El amo habría entrado en la estancia con paso rápido y ceño fruncido, buscando descargar su ira sobre algo o, mejor dicho, sobre “alguien”. Epicteto, en su calidad de esclavo (nos ubicamos en Roma, alrededor del año 70 d.C.), estaría barriendo el suelo de piedra. —Ven —le habrá ordenado el amo, fingiendo una mirada ocupada en cosas más urgentes para evitar hacer contacto visual con él. Epicteto habrá obedecido. Desconocemos el motivo del enfado del amo, su origen no llegó hasta nuestros días, sólo intuimos que querría demostrar su poder absoluto sobre el cuerpo de su esclavo y, desde luego, dar rienda suelta a su furia. Habrá cogido una pierna del esclavo con brusquedad, como si fuera un objeto y comenzado a retorcerla, primero con expectativa, luego con cruel impaciencia. Epicteto habrá sentido el dolor incrementarse con rapidez. —Señor… la vas a romper —se cuenta que le dijo. Sus palabras no fueron un desafío ni una súplica; sino una constatación de lo que para él era evidente. El amo, herido en su orgullo por la proverbial calma del esclavo, habrá continuado con más fuerza, empeñado en demostrar que el dolor del otro estaba bajo su poder absoluto. Un crujido habrá terminado con la tensión, metafórica y literalmente hablando, cuando el hueso de la pierna finalmente cedió. Epicteto, en vez de gritar, maldecir o rogar, se dice que guardó silencio y dejó que el dolor pasara a través de él sin transformarlo en resentimiento. —Te lo dije, señor —se cuenta que le dijo tranquilo—, la has roto. La anécdota llegó hasta nuestros días como ilustración paradigmática de que un amo, dominado por la ira, puede ser esclavo de sus pasiones, mientras un esclavo, pese al dolor y la injusticia, puede ser libre en su interior. Éste es un ejemplo del famoso ideal moral del estoicismo: la imperturbabilidad del ánimo y el desapasionamiento.

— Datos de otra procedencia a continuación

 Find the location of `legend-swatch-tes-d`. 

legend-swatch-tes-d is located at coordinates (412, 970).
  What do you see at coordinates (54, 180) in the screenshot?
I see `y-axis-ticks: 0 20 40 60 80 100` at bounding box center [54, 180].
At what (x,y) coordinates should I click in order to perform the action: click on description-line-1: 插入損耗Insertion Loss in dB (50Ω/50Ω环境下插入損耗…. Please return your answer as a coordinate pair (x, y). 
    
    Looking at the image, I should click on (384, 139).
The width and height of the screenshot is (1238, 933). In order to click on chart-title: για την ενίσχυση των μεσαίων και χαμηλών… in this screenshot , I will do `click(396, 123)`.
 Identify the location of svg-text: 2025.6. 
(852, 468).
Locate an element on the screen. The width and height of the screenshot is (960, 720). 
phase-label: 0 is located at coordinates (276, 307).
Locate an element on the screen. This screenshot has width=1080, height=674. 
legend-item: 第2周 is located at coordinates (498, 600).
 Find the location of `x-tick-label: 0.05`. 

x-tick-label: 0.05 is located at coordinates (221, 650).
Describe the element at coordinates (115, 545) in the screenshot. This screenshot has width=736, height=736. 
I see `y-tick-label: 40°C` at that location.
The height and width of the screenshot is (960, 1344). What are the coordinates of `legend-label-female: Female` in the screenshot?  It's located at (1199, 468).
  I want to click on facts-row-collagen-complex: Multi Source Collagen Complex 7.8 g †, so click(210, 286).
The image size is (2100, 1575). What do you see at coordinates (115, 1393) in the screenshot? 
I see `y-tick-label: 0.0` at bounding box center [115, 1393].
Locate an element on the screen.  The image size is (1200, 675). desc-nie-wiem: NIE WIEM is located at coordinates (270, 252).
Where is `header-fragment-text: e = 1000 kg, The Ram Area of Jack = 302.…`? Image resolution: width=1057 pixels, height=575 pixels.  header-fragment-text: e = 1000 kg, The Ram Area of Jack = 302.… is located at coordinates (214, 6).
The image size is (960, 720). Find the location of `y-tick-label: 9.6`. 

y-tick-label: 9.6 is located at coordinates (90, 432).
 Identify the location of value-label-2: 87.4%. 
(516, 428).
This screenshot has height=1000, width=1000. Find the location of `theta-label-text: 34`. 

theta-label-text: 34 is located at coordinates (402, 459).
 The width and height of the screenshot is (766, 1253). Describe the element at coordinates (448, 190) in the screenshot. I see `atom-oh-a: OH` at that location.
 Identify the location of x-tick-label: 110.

De un tiempo a esta parte, son cada vez más las voces y las plumas que han denunciado el aumento en la recurrencia de los discursos de odio. Hace poco más de un año, en este espacio, citamos la declaración del secretario general de las Naciones Unidas, António Guterres, cuando, como parte del Plan de acción contra el discurso de odio (2019), declaró lo siguiente: “Durante los últimos 75 años, el discurso de odio ha sido precursor de crímenes atroces. Hoy, me temo que hemos llegado a otro momento decisivo contra esta lacra”. Recientemente, supimos de un joven que disparó contra dos mujeres en una preparatoria de Michoacán, y la semana pasada otro hombre abrió fuego contra varios extranjeros en las pirámides de Teotihuacan. En el primer caso, se encontró que el joven pertenecía a un grupo denominado incels (célibes involuntarios, en inglés) y que pertenecía a grupos en redes sociales que normalizan la violencia y los mensajes de odio hacia las foids (despectivo para designar a las mujeres) y los chads (peyorativo para nombrar a los hombres afectivamente exitosos). Por su parte, el tirador de Teotihuacan, hasta donde se sabe, consumía diariamente contenidos violentos y propaganda de ultraderecha cargada de odio xenófobo y racismo. Asesinó a una turista canadiense, curiosamente, hablando en un afectado registro castellano. ¿Estaremos comenzando a escuchar el crujir del hueso de la pierna de Epicteto?
COJO
Después de décadas de vivir como esclavo, Epicteto fue manumitido. De inmediato fundó una escuela de filosofía. Algunos estudiosos consideran que incluso llegó a gozar de un respeto igual al que le prodigaron a Platón, o hasta superior. Hoy se le considera uno de los grandes educadores éticos del estoicismo. Cojeó el resto de su vida.